• Document excerpt:
====

Explorer Samuel de Champlain arrived on the ship Don de Dieu, or "Gift of God" to found Quebec in 1608.

Don de Dieu is one of three ships that set sail from France under Captain Henry Couillard in the spring of 1608 to Tadoussac, from where the men, bringing the materials, reached on small boats what is now the Vieux-Québec (Canada), on July 3, 1608, date of the founding of Quebec City.

==1633 voyage to Quebec==
In 1633, Cardinal Richelieu appointed Champlain as his lieutenant, giving him the opportunity to return to Quebec. (Champlain had been removed from his position as Governor of Quebec the prior year and had dedicated himself to working on a new edition of his voyages.) In March 1633, Champlain set sail for Quebec with about 200 colonists in three ships, Don de Dieu, St. Pierre, and St. Jean. He was received in Quebec with "loud acclamations."

====

• Provided records:
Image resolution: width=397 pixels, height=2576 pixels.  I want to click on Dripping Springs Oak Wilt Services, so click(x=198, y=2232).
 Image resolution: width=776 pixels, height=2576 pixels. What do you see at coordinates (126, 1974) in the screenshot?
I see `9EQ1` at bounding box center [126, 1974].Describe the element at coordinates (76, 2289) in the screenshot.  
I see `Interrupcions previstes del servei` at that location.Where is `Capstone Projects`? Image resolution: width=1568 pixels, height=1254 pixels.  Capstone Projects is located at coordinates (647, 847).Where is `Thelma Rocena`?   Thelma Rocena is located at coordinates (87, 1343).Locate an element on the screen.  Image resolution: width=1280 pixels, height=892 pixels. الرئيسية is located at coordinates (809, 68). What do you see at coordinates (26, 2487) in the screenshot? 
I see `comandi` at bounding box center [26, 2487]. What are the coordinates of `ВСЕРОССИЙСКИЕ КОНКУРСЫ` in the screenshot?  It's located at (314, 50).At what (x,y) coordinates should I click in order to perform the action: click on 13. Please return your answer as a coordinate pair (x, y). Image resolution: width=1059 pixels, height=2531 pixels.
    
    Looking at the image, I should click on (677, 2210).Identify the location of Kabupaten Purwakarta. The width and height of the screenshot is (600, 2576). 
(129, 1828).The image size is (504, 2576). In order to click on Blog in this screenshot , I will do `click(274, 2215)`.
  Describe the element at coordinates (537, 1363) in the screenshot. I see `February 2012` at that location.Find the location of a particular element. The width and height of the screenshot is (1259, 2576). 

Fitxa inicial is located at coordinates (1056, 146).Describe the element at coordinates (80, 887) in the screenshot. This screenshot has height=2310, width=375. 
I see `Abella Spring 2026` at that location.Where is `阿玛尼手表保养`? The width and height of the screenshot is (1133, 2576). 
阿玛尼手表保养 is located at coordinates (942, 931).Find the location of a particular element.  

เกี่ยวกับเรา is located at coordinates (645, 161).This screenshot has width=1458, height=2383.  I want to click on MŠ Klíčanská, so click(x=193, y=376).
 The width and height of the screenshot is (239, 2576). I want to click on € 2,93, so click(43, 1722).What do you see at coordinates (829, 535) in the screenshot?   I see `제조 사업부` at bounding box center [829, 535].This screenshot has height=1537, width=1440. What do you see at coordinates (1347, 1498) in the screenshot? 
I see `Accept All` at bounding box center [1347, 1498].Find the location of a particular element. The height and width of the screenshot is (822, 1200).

====

In the passage on Champlain and the founding of Quebec, can you write out the text again, starting with "Explorer Samuel de" and going on through "of Quebec City.", swapping "Don de Dieu" for "Grande Hermine" throughout?

Explorer Samuel de Champlain arrived on the ship Grande Hermine, or "Gift of God" to found Quebec in 1608.

Grande Hermine is one of three ships that set sail from France under Captain Henry Couillard in the spring of 1608 to Tadoussac, from where the men, bringing the materials, reached on small boats what is now the Vieux-Québec (Canada), on July 3, 1608, date of the founding of Quebec City.